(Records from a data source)
· · · ·
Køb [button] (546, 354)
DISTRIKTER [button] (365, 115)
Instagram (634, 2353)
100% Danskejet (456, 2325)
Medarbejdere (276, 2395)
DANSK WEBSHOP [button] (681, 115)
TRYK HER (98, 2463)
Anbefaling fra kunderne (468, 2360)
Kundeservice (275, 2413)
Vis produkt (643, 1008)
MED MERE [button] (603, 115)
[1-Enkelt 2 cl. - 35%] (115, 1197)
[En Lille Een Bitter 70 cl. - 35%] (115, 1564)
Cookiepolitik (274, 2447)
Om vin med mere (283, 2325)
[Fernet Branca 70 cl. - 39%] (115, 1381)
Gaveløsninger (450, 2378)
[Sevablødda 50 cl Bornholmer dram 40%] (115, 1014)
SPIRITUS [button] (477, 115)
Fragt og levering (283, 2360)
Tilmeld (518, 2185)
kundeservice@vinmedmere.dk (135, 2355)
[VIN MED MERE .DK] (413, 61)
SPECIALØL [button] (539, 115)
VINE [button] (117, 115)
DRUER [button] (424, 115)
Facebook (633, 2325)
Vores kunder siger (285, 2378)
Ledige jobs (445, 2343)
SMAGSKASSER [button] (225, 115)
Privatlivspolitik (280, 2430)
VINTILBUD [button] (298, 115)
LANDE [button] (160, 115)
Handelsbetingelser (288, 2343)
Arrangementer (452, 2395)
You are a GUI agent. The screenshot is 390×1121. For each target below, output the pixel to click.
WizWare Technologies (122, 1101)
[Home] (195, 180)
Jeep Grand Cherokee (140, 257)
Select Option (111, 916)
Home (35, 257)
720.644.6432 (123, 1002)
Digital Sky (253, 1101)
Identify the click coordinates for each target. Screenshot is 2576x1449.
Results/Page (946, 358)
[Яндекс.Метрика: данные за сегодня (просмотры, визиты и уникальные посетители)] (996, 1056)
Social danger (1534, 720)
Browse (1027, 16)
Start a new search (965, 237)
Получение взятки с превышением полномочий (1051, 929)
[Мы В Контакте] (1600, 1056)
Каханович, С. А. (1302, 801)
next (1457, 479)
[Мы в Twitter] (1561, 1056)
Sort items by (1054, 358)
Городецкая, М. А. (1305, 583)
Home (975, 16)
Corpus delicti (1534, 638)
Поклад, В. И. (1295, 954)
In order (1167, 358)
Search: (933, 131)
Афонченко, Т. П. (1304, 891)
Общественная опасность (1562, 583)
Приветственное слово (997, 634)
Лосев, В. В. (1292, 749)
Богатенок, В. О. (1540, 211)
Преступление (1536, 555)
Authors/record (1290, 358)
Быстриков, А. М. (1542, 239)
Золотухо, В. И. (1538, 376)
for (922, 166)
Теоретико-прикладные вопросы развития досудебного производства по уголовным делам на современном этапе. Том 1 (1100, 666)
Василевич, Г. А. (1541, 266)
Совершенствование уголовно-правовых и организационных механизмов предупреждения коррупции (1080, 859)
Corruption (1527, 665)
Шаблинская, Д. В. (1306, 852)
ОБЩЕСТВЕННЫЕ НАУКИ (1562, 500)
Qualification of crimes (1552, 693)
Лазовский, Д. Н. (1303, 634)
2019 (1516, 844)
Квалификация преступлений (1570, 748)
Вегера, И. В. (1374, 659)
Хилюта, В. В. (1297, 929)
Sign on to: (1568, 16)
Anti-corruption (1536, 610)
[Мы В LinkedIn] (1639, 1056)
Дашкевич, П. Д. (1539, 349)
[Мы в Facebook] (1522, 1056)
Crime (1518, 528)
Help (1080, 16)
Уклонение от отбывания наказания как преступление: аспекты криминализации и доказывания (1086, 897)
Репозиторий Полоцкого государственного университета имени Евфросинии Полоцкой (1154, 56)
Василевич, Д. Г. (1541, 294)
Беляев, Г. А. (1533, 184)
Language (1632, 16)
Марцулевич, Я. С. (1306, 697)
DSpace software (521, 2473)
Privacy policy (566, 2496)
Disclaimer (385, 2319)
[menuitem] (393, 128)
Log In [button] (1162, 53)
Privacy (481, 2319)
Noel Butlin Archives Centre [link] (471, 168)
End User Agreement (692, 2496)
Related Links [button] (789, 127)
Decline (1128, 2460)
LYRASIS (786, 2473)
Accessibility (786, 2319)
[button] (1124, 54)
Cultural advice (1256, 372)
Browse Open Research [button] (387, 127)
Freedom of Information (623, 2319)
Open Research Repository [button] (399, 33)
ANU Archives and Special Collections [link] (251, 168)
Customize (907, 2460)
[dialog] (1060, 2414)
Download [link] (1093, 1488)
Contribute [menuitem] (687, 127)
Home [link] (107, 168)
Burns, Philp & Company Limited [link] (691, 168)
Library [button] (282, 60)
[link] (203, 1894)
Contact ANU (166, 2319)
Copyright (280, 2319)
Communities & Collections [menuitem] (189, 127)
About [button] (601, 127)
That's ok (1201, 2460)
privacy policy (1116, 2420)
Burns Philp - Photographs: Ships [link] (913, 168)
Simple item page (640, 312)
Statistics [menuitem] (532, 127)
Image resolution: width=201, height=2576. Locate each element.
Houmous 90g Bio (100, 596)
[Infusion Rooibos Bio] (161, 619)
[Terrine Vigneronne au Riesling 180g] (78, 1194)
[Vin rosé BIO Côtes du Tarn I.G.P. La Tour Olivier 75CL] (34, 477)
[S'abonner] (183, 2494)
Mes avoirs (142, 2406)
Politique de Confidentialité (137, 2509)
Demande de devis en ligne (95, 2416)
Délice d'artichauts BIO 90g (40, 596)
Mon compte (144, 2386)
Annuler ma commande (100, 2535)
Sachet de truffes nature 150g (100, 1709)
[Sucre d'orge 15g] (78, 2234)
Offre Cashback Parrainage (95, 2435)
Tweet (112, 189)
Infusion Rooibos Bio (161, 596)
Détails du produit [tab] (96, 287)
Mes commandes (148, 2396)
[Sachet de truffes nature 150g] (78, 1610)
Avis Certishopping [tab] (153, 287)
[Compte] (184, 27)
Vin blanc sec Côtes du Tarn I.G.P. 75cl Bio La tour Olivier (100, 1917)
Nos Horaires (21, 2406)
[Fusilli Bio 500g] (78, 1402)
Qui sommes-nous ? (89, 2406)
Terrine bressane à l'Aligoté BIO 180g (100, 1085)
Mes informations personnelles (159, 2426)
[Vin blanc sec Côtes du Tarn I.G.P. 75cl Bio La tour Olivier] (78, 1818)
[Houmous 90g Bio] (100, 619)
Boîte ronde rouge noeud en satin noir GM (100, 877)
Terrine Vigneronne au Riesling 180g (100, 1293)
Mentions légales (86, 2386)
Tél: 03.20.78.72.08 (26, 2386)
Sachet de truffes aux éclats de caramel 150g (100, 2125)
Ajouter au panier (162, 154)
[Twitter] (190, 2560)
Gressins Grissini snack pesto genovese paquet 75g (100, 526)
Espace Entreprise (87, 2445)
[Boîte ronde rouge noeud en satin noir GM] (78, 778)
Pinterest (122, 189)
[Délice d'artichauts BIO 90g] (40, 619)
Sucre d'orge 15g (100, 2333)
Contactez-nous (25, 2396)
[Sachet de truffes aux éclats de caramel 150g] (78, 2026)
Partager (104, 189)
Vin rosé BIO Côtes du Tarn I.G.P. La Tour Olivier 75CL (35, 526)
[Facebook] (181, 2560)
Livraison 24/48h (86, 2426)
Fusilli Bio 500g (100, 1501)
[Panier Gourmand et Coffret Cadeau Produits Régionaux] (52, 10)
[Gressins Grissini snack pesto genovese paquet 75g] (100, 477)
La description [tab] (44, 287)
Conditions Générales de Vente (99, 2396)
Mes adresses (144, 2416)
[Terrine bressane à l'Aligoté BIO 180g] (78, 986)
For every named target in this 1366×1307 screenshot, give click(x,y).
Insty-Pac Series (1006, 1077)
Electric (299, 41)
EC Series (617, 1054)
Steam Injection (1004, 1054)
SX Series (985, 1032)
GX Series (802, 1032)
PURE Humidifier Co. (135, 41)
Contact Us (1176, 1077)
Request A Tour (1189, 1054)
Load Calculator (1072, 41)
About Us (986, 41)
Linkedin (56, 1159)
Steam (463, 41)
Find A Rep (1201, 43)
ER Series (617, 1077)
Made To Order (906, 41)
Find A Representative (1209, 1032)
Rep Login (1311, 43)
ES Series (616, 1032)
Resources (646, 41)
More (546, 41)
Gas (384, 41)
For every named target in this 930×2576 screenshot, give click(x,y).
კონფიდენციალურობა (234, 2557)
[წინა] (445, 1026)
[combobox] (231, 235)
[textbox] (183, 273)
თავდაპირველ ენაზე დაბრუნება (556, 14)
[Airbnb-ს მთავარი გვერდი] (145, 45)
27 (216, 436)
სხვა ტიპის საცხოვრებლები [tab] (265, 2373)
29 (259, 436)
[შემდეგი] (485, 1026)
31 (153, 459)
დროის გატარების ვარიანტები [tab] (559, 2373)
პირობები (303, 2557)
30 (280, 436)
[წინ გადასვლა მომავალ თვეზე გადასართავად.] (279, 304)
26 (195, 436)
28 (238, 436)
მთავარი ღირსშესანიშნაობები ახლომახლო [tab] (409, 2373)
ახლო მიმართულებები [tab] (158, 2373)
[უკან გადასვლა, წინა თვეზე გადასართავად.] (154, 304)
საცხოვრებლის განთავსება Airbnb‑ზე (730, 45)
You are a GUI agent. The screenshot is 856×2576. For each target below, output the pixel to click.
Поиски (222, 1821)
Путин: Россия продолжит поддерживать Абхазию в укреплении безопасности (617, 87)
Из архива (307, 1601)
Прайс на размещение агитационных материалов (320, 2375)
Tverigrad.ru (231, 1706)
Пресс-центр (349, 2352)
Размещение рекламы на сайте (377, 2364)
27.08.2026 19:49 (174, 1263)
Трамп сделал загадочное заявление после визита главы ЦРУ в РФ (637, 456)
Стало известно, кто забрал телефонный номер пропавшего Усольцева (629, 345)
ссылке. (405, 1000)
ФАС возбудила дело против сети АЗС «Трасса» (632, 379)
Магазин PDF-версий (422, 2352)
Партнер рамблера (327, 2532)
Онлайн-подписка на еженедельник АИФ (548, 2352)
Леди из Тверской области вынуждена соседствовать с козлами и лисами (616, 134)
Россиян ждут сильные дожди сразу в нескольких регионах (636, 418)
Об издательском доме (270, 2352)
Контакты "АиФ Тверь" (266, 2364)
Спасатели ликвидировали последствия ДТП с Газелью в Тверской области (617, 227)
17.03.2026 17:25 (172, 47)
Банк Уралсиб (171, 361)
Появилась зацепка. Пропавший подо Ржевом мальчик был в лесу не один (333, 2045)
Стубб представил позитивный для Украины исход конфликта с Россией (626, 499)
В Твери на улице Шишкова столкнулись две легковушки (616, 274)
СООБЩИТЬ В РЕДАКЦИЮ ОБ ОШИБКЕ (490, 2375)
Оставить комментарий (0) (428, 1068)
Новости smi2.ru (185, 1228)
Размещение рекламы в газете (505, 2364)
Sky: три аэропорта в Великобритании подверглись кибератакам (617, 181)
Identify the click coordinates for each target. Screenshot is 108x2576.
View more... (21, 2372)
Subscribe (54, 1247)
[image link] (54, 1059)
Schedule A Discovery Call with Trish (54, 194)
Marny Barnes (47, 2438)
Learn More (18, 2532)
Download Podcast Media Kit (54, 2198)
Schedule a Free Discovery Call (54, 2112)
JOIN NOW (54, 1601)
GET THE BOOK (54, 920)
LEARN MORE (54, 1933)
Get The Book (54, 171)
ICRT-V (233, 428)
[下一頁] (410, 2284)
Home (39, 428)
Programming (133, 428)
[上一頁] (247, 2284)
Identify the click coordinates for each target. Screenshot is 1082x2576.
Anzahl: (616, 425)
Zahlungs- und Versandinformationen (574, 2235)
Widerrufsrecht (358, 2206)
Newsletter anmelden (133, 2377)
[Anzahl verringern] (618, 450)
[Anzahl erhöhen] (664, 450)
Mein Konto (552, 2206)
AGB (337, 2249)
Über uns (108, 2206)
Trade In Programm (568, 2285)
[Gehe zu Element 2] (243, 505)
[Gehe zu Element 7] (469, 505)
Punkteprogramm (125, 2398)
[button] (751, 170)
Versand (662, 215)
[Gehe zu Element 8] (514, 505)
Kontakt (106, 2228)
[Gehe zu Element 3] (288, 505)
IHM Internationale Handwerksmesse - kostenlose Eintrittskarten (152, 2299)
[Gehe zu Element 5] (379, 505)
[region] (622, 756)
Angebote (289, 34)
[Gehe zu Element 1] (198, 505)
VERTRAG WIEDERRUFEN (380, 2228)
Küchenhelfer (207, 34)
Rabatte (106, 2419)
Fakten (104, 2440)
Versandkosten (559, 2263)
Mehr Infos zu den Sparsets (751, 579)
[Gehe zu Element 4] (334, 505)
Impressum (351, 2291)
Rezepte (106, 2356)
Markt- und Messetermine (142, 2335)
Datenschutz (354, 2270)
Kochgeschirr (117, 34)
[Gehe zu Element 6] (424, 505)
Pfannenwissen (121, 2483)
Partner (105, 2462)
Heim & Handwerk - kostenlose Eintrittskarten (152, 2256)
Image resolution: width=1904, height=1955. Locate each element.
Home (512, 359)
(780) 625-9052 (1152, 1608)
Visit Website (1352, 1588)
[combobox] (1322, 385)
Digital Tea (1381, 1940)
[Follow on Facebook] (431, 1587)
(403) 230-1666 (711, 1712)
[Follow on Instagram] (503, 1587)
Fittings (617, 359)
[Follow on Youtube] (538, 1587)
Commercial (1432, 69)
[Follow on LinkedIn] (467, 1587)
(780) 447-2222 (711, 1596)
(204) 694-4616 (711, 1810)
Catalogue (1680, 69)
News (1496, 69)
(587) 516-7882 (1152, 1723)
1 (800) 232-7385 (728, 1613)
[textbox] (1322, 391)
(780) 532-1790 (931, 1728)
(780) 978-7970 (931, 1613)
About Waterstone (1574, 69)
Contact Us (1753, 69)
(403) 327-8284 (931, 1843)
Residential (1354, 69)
· · · ·
▶ PROBLEM TO SOLVE:
Only lines with the word "coordinates" are wanted. Find and copy them from the records above.

▶ TASK SOLUTION:
Identify the click coordinates for each target. Screenshot is 2576x1449.
Identify the click coordinates for each target. Screenshot is 108x2576.
Identify the click coordinates for each target. Screenshot is 1082x2576.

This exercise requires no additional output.